• Quoted text
┌──

Let’s Dance – Róisín Murphy: Róisín Machine (Skint / BMG)

Róisín MurphyRóisín Machine (Skint / BMG)

reviewed by Ben Hogwood

What’s the story?

A new Róisín Murphy album is always a cause for celebration – whether it has been with her band Moloko or, in more recent times, a solo record in collaboration with a number of electronic music luminaries. This time around Róisín Machine, her first long player in four years, sees her working once again with Crooked Man aka Richard Barratt.

As if the new album was not enough Murphy has been busy making visual complements to the music under lockdown.

What’s the music like?

It is difficult to imagine a more stylish artist than Róisín Murphy. Even with Moloko it felt like her expressiveness matched the music in an effortless way, which made the finished result even more stylish and cool. Little has changed under her own name, though if anything the music is more dance based and the vocals even more meaningful.

Róisín Machine tells a story, threaded beautifully from start to finish, and as a result it works best when heard in a complete span. There are many telling lyrics, but the opening gambit, “I feel my story’s still untold, but I make my own happy ending”, sets the scene perfectly, after which Murphy and Barratt concoct a persuasive, loping groove.

Questions are asked as the album progresses. Kingdom Of Ends finds the singer “waking up every morning, thinking what the hell am I doing?”, while even during the cool chic of Shellfish Madamoiselle, with its bumpy beats and warm synthesizers, she feels that “I shouldn’t be dancing at a time like this”.

└──

• What you should do
Continue the Róisín Machine album review from the end of its last sentence, keeping the same critical style.

• Extracted information
┌──

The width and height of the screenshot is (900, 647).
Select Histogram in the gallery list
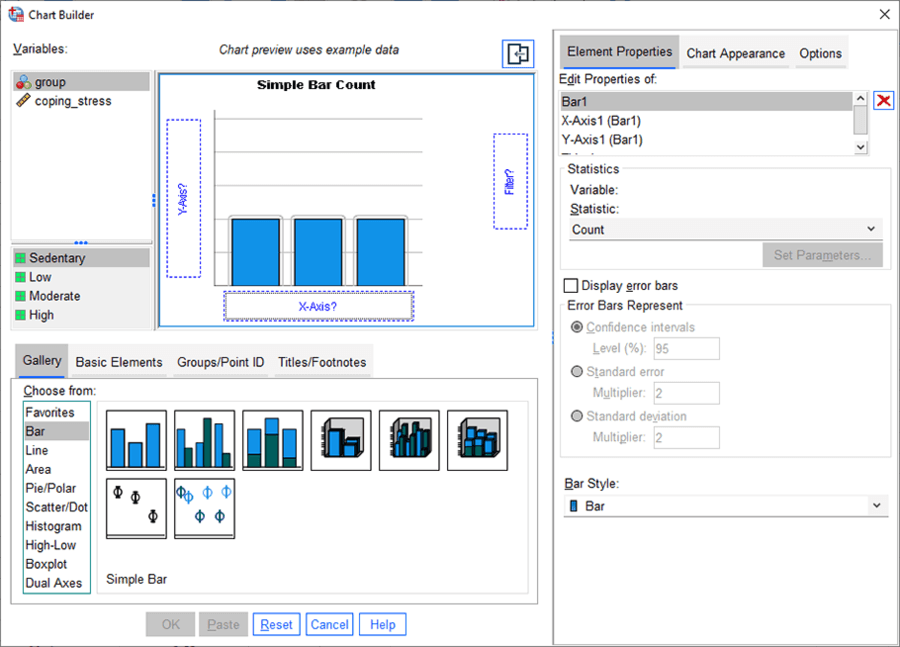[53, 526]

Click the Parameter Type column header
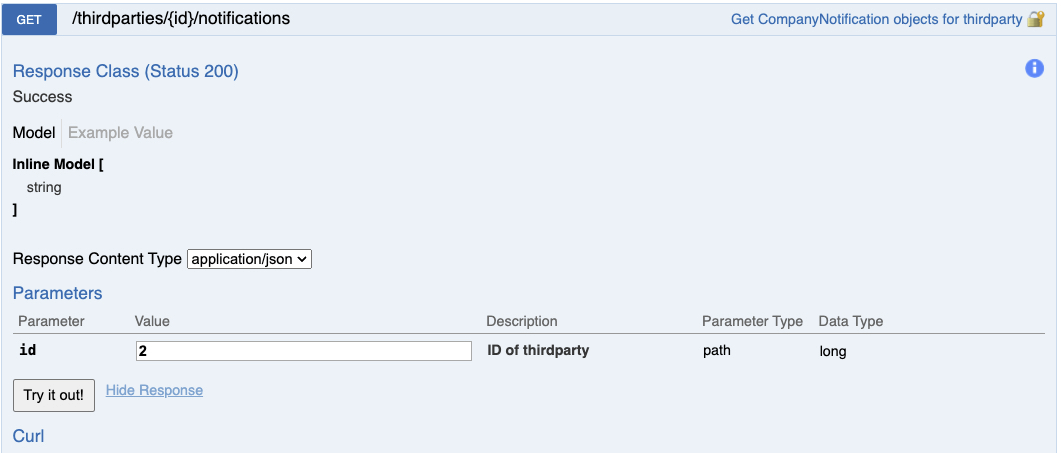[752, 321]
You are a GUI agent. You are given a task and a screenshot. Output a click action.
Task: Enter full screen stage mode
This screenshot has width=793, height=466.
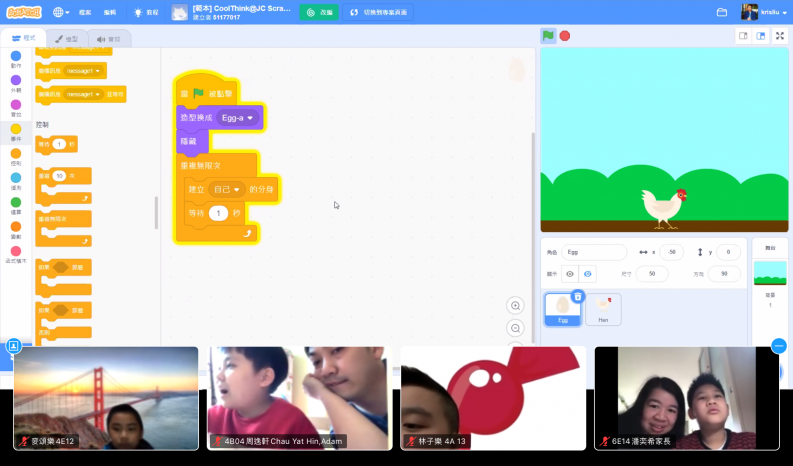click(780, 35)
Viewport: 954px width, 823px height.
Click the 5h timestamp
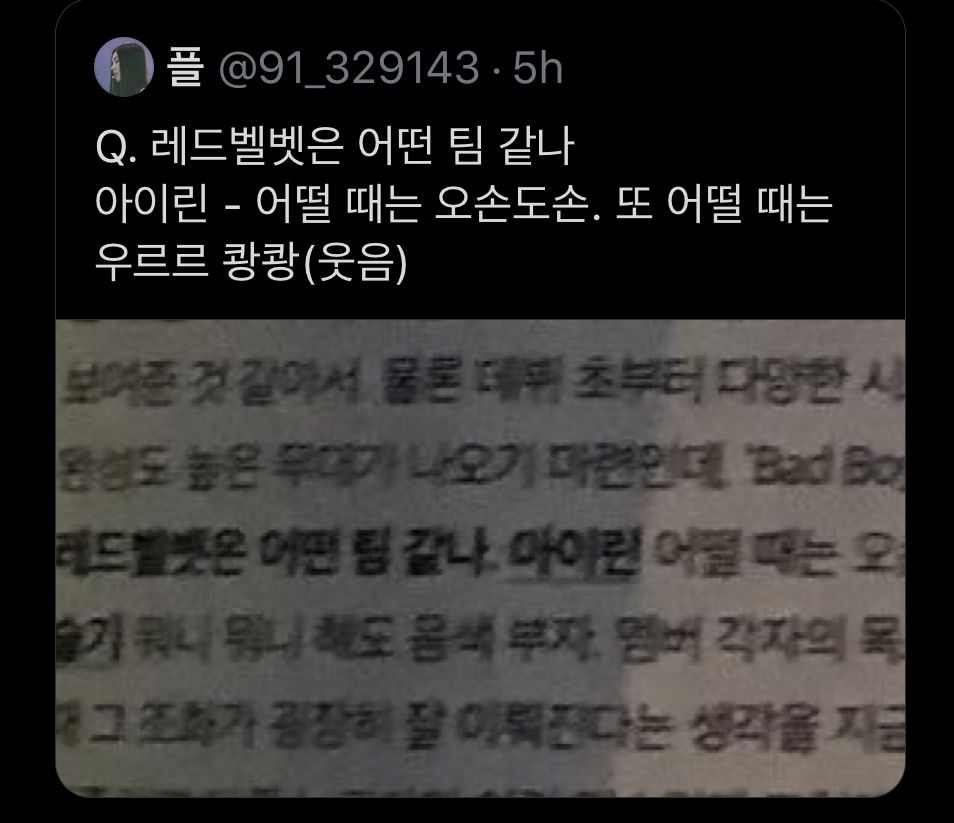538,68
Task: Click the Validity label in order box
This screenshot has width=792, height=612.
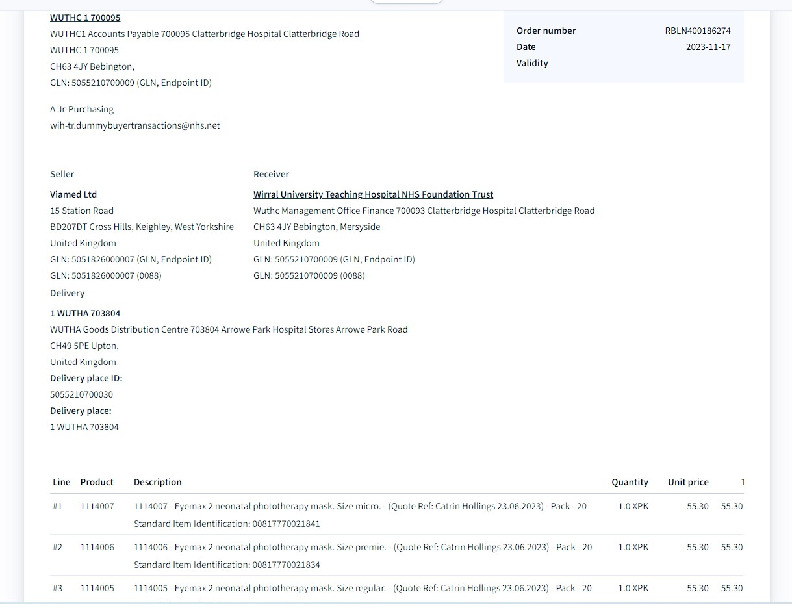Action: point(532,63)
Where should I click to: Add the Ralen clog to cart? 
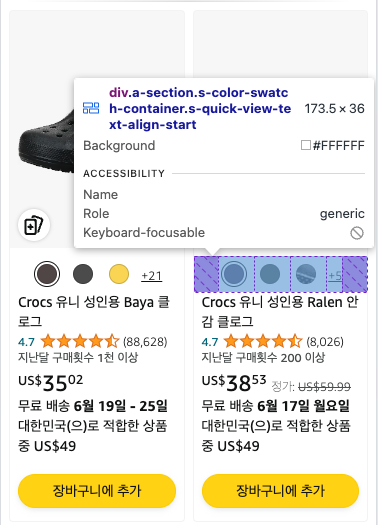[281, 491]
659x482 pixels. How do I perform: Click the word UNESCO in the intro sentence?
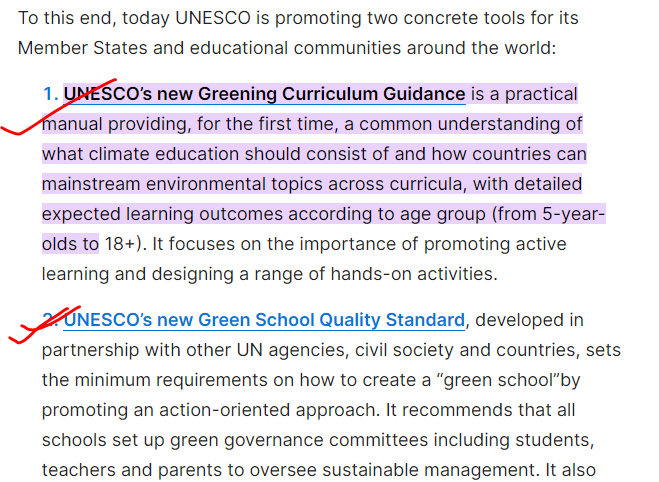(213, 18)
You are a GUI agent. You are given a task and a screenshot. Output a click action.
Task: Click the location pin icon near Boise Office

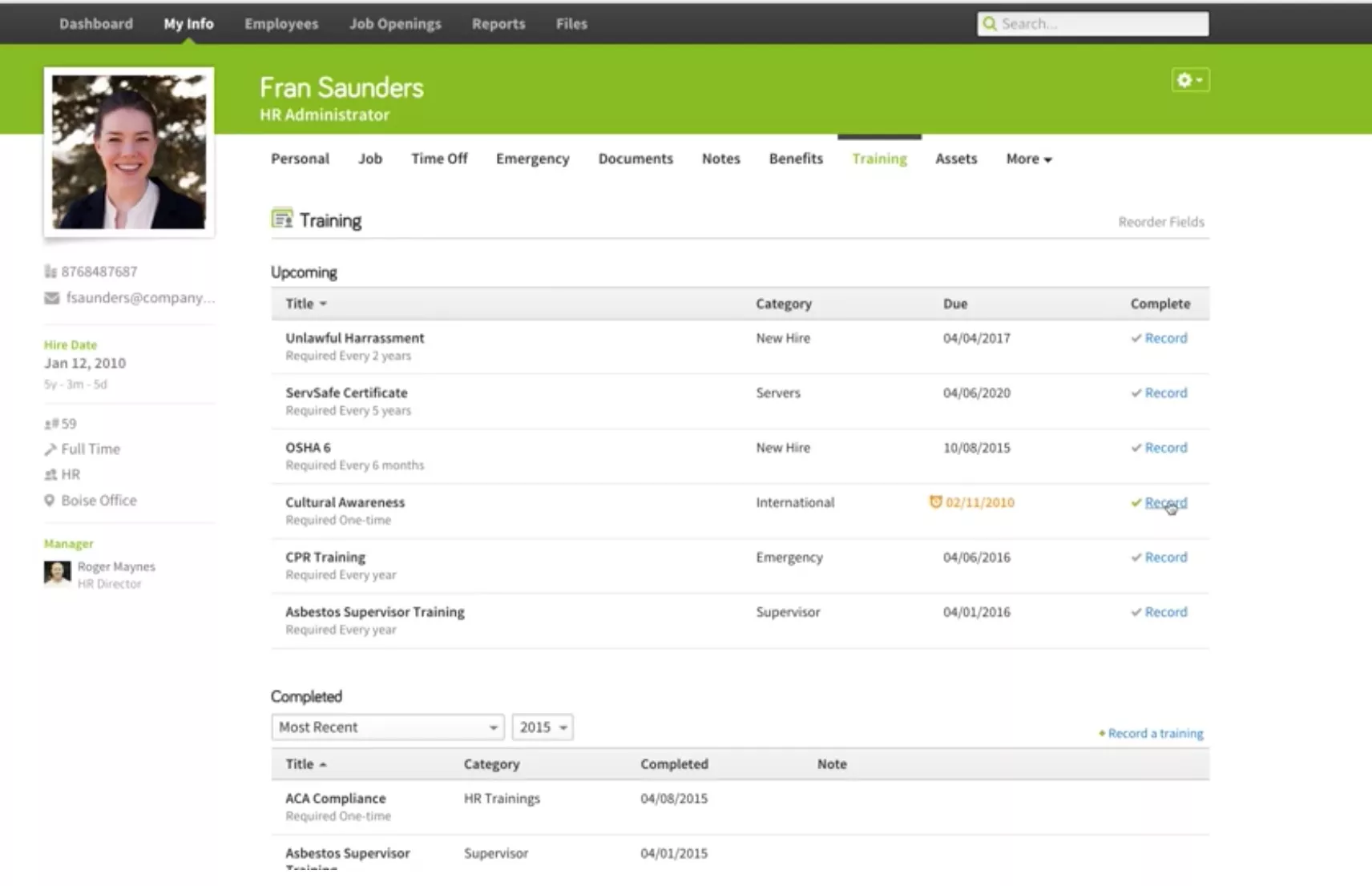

└──

• Written response
Difficult, though, when the music is so persuasive. The groove and vocal of Something More are a perfect match, the stylish slow disco-house brilliantly done. The same, too, goes for the effortless groove of Incapable. For the last two tracks, Narcissus and Jealousy, the tempo quickens and the pulse rate too, Róisín more obviously on the dancefloor.

The most compelling stories are told in Murphy’s Law, however, where she sings of how “I’d rather be alone than making do and mending”, but finds her instincts are pulling her in different directions.

Does it all work?

Yes – either as a single whole or as individual tracks, Róisín Machine is brilliantly worked through. The singer sounds completely at home, but at the same time there are thought provoking lyrics and feet-provoking grooves.

Is it recommended?

Wholeheartedly. This is an album that embodies the saying ‘Style never goes out of fashion’. Róisín Murphy remains one of our finest vocalists, and like a fine wine is just continuing to improve with age. Richard Barratt proves the ideal match in the production department, and together the two have made one of the best pop albums of the year.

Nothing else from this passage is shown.